> **Provided text**
# # #
# Alcantara: how do you clean/freshen?



## TTQ2K2 (Jun 25, 2009)

My seat inserts look worn/used. Not soiled or stained, just worn, like brushed suede.

cheers


----------



## davelincs (Jan 1, 2010)

i just wipe mine with a damp cloth, then use a stiff bristle brush on them, i also go over them with the vacuum cleaner, every time i vac the interior, thats every week


----------



## Shyde (Oct 7, 2008)

Hi Mate,
Get your mach 3 out and carefully shave all the small bobbles off, It works a treat


----------



## TT Ade (Aug 20, 2007)

Cleaning instructions.

http://www.alcantara.com/en/experience/manutenzione/pdf/manuale_eng.pdf

1/4ഊAll the details for the care of Alcantara®.
Maintenance instructions
Alcantara ® is the registered trade mark of the new generation textile, exclusively produced by
ALCANTARA S.p.A.
Elegant and functional at the same time, Alcantara ® combines qualities such as softness, refinement and
richness of colour, and is particularly stain resistant and easy to maintain.
# # #
> **Material to process**
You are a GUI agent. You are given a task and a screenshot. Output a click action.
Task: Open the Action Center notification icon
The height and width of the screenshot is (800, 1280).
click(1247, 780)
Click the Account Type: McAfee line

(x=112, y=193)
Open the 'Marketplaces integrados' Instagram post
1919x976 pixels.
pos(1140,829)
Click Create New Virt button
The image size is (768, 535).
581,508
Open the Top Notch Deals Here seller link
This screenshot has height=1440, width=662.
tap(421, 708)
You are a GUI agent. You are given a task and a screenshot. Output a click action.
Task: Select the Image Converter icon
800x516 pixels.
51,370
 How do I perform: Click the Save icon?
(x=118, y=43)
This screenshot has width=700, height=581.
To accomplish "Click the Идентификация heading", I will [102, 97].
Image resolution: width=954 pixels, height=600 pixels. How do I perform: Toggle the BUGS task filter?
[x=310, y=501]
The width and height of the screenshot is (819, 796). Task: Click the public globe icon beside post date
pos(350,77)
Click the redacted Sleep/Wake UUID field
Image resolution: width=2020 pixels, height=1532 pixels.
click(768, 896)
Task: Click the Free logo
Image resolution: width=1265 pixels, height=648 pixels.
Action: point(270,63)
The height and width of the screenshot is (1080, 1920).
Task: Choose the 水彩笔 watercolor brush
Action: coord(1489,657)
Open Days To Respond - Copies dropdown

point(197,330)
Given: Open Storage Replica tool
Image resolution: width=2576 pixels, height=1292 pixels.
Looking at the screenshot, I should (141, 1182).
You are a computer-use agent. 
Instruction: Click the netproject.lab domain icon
# # #
> **Complete the following**
a - From the Alcantara cleaning thread, pull out the passage that begins at the words "i just wipe" and stops after "(Oct 7, 2008)".
b - Rewrite the listing from its first line through the line containing "(x=112, y=193)", swapping "GUI agent" for "interface agent" and leaving everything else as it is.

> **Per-task outputs**
a -
i just wipe mine with a damp cloth, then use a stiff bristle brush on them, i also go over them with the vacuum cleaner, every time i vac the interior, thats every week


----------



## Shyde (Oct 7, 2008)

b -
You are a interface agent. You are given a task and a screenshot. Output a click action.
Task: Open the Action Center notification icon
The height and width of the screenshot is (800, 1280).
click(1247, 780)
Click the Account Type: McAfee line

(x=112, y=193)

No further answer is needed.